§ **Aim of the task**: Only the lines below between the one holding "Toggle search scope to This Mac" and the one holding "This screenshot has width=961, height=611.", inclusive, are to be reproduced word for word; the pictures are to be left out.

Stored data entries
————————
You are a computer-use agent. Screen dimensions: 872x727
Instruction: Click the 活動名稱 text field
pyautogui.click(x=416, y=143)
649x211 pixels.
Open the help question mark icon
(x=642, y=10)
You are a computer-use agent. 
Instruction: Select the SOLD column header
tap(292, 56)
————————
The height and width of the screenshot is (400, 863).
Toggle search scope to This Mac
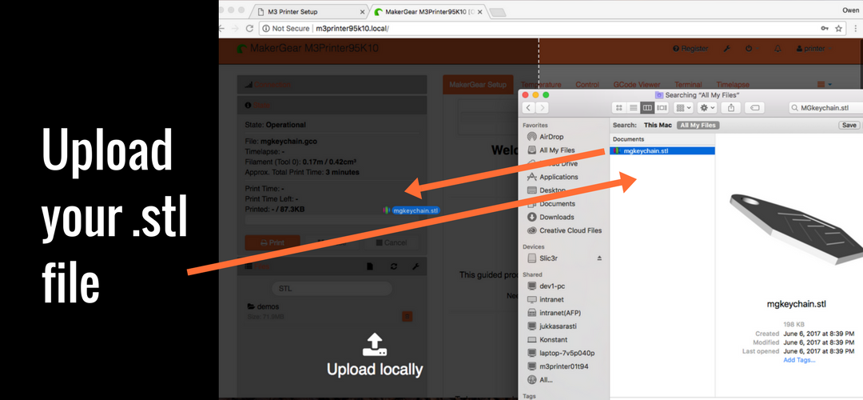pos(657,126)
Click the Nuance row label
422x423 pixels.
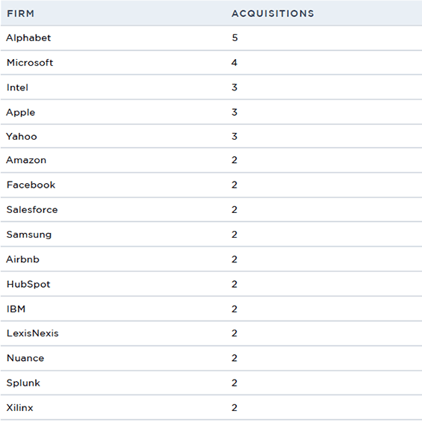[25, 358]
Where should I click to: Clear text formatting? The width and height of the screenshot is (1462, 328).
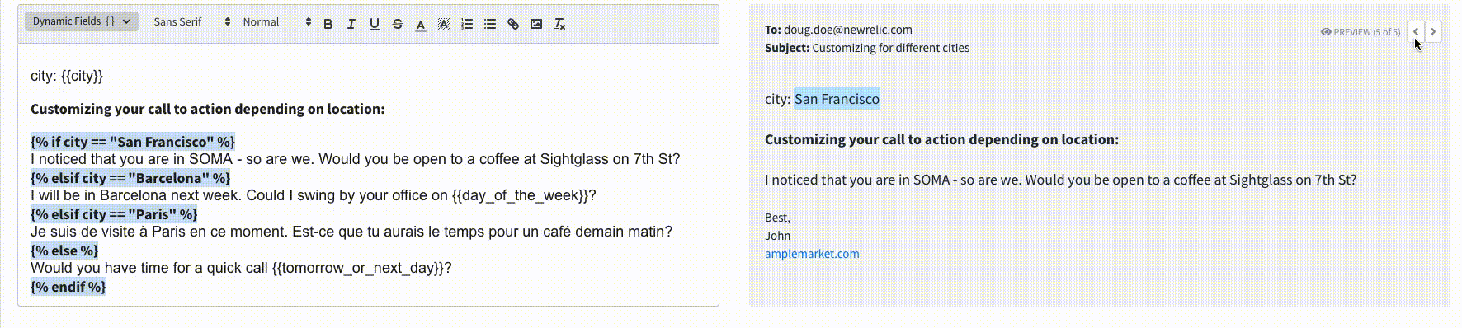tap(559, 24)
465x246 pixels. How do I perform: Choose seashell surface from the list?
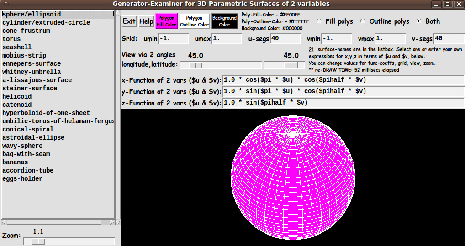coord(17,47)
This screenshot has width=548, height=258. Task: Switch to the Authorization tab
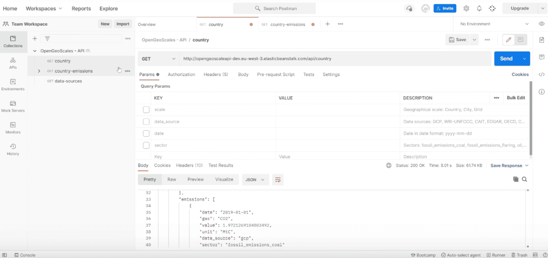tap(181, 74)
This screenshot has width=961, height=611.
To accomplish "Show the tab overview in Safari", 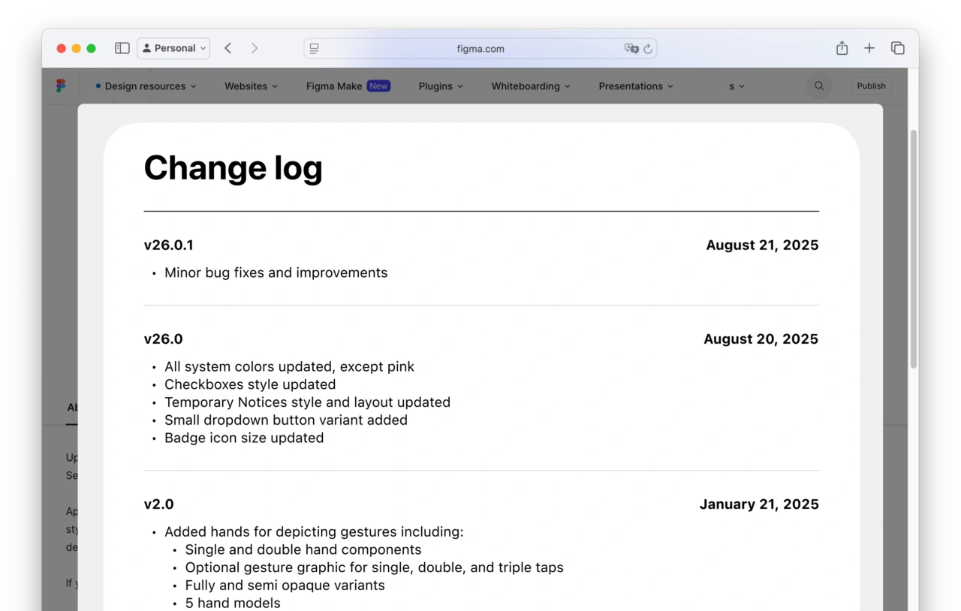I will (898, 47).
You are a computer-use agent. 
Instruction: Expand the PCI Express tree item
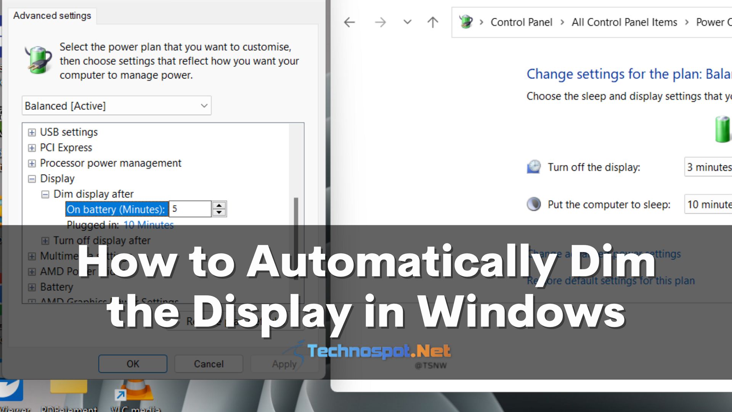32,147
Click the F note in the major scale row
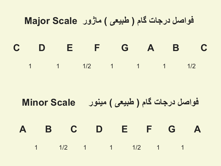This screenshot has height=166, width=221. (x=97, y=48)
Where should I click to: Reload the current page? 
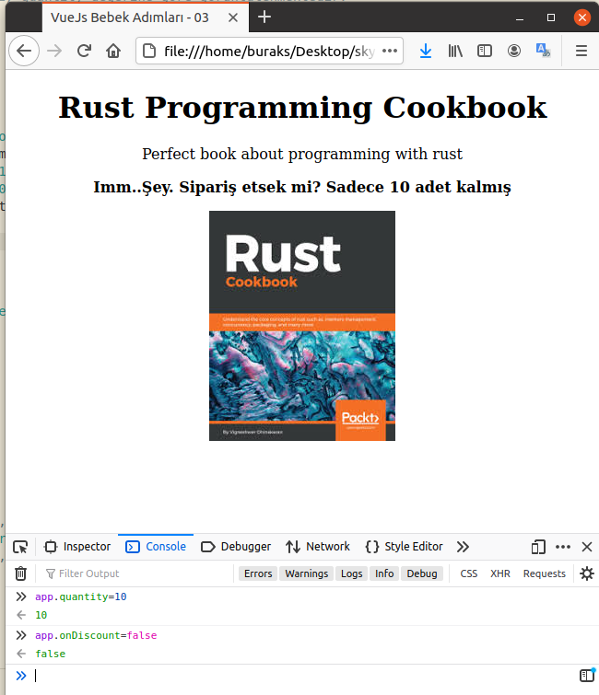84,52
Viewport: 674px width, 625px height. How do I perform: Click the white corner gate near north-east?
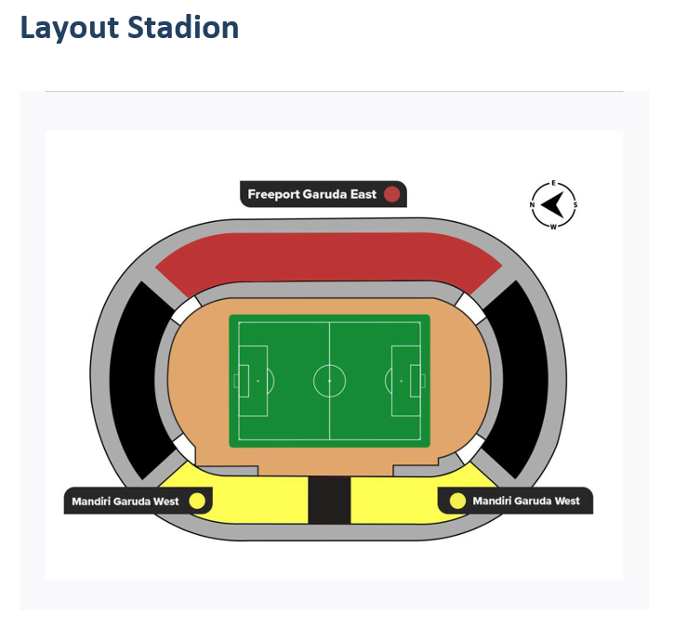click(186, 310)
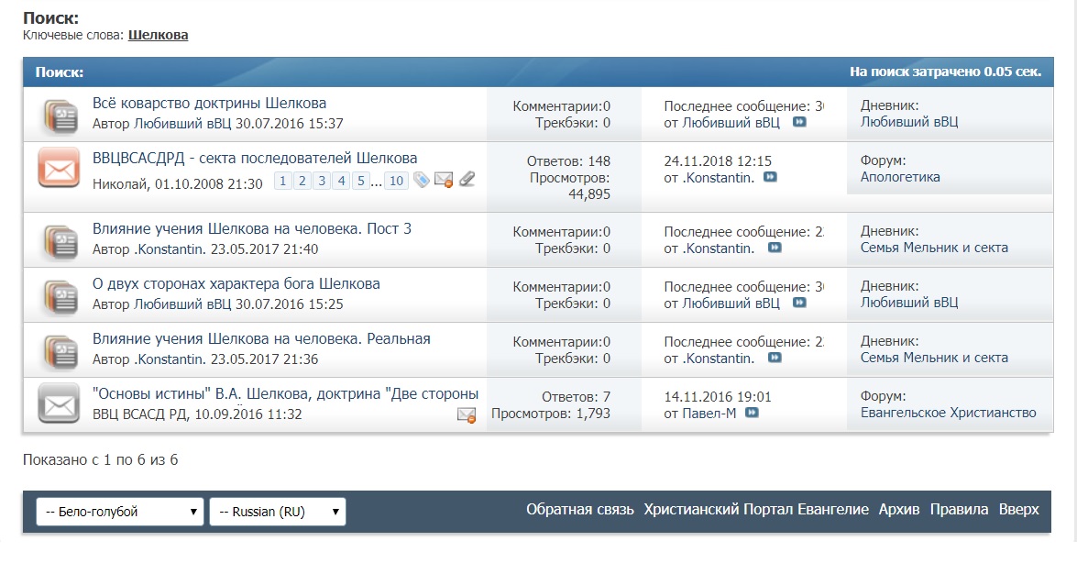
————————
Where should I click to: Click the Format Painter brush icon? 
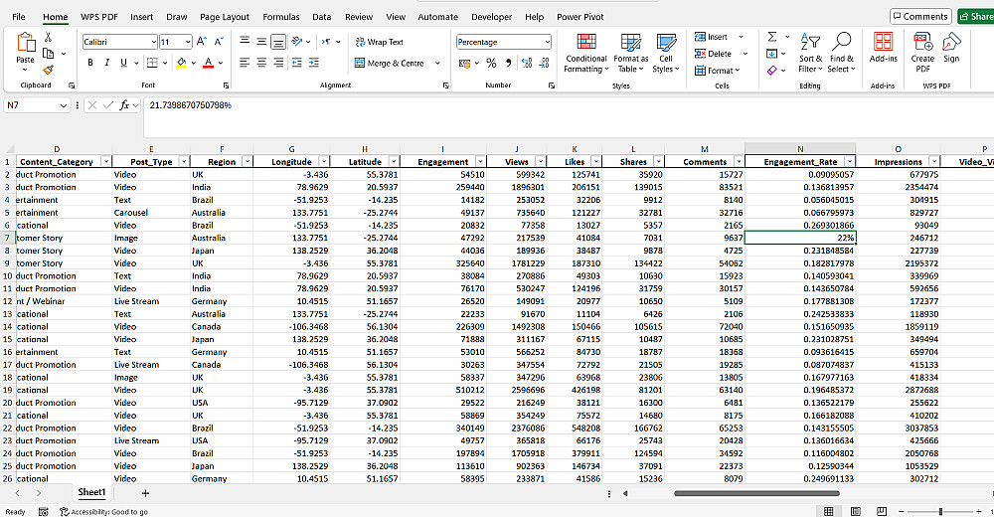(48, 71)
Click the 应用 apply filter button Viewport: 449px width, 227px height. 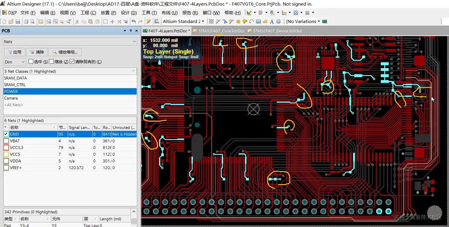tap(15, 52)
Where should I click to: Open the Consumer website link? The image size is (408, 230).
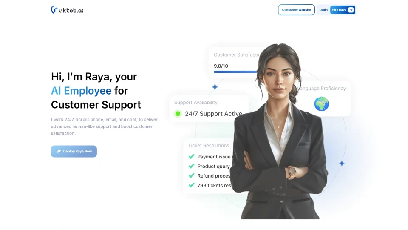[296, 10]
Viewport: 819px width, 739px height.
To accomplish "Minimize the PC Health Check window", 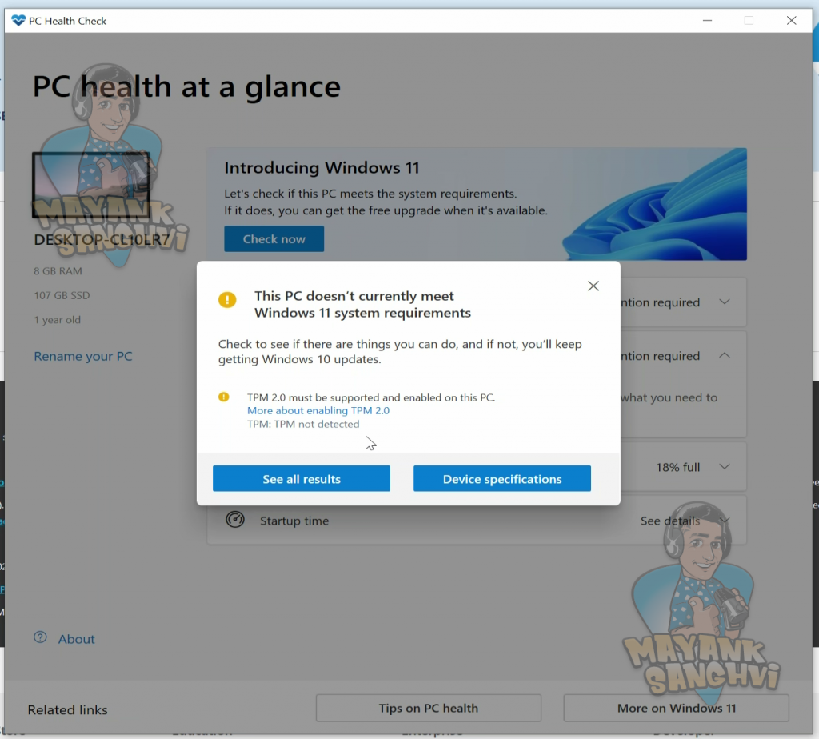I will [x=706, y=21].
————————
§ **Exercise output**:
Toggle search scope to This Mac
pos(657,126)
Click the Nuance row label
422x423 pixels.
[25, 358]
Where should I click to: Clear text formatting? The width and height of the screenshot is (1462, 328).
tap(559, 24)
465x246 pixels. How do I perform: Choose seashell surface from the list?
coord(17,47)
This screenshot has width=548, height=258. Task: Switch to the Authorization tab
tap(181, 74)
This screenshot has width=961, height=611.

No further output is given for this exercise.